Clearly, this is an unacceptable situation – not just for the hundreds of thousands of poorer Venezuelans who are left out but for Venezuelan society as a whole. No society can be healthy with such a high degree of inequality and clearly the Chavez government is right to want to change it.

However, there are right ways to do things, and wrong ways. In eliminating the Academic Aptitude Test the government has clearly chosen the wrong way. Sure, in one sense, the problem will be solved as probably more poor people who haven’t had access to quality education will now be able to attend universities. Hopefully they will graduate from the universities and go on to a prosperous and fulfilling career.

But a university diploma isn’t a piece of paper – it is a body of knowledge. If that knowledge is watered down because university students are less prepared then that piece of paper become worth less, both to its recipient and to society as a whole. Sure students will at least initially be happy to receive that piece of paper but if their education has been devalued they will quickly find they have been deceived. The fact is, in thinking about this “solution” to a very real problem, it quickly becomes obvious it is a quick and cheap fix that is in reality no fix at all.

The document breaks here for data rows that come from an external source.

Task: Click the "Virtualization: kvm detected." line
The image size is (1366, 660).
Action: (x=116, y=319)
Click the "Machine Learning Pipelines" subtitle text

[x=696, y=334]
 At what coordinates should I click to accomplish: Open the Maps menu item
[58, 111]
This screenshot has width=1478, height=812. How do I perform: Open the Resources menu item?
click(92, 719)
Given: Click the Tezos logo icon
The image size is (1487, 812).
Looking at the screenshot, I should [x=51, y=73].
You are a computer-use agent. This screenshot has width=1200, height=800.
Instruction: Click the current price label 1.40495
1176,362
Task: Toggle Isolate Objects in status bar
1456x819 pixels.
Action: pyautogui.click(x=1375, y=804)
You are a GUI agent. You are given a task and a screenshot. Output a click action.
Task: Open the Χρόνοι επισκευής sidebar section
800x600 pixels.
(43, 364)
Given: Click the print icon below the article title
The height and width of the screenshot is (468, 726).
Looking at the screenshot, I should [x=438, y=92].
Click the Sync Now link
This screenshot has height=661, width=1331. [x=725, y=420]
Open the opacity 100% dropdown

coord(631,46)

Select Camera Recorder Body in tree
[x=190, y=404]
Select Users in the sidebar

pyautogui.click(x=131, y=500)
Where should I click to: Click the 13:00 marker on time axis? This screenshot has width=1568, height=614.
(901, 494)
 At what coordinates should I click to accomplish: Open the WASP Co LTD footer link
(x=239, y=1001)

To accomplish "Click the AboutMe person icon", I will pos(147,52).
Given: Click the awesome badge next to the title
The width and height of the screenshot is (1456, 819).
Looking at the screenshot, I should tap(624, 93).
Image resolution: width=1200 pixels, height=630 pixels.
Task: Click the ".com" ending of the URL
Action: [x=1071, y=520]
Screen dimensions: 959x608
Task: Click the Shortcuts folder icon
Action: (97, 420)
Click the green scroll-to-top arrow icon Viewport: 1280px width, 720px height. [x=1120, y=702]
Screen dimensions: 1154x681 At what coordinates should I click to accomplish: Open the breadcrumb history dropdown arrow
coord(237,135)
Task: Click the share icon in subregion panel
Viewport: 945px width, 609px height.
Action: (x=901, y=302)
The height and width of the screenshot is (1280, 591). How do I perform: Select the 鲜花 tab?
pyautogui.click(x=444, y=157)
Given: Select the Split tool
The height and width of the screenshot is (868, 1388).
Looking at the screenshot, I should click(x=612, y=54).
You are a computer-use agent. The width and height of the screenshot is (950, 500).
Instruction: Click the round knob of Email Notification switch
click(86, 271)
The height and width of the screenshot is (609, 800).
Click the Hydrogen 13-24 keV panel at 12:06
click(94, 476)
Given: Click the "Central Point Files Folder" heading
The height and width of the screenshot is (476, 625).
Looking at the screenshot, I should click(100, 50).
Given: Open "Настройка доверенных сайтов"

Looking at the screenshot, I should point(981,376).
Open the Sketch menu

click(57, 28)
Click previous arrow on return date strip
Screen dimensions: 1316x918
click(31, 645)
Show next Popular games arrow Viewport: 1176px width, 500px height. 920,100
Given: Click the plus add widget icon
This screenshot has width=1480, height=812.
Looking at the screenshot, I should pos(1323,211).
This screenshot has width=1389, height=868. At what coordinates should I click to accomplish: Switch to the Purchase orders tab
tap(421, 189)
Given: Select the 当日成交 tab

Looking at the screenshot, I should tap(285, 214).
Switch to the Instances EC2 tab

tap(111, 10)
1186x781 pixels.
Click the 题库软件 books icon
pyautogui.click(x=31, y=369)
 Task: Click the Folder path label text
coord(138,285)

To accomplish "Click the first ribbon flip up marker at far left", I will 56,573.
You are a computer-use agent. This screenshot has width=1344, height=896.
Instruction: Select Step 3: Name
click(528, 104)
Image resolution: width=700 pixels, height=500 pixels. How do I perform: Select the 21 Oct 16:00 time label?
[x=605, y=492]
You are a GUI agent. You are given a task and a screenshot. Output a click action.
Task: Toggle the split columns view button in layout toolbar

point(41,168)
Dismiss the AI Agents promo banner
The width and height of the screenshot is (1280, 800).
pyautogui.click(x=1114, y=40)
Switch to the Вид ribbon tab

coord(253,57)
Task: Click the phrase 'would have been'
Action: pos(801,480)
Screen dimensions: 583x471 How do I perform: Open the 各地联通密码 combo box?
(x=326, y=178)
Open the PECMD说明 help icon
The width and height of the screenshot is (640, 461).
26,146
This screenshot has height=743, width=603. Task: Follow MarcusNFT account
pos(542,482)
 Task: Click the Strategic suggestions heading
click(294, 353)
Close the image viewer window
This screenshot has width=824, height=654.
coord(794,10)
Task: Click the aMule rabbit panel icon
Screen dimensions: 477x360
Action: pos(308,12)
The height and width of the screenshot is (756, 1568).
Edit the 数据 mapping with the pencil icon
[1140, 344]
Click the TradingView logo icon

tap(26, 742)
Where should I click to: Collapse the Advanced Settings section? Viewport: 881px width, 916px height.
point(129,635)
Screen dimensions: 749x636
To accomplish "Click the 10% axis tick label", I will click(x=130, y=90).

In reality it is laziness and lack of imagination on the part of the government because there are REAL solutions to this problem. Rather than eliminating this test because it is an obstacle to the poor why not improve the poor’s education so that they perform as well as anyone on it?

There are many ways that could be done. For example, it is well known that the poor suffer from inferior schooling starting in elementary school. One idea would be to require all university students in the country to work with two or three elementary students and give them tutoring for say 10 hours a week. To make sure the university students take this seriously MORE testing could be implemented for the elementary students. If the young elementary students don’t pass their end of year exam then the university student responsible for tutoring them won’t be allowed to continue with the next year of their classes.
Of course this is just one idea and it may or may not turn out to be workable. But the point should be clear; if the government thinks hard and implements some innovative policies it should be able to remedy the great wrong of educational inequality while at the same time ensuring the type of high quality education that Venezuelan students will need if they are successfully make their way in the world. Short cuts like eliminating Academic Aptitude Test just won’t work.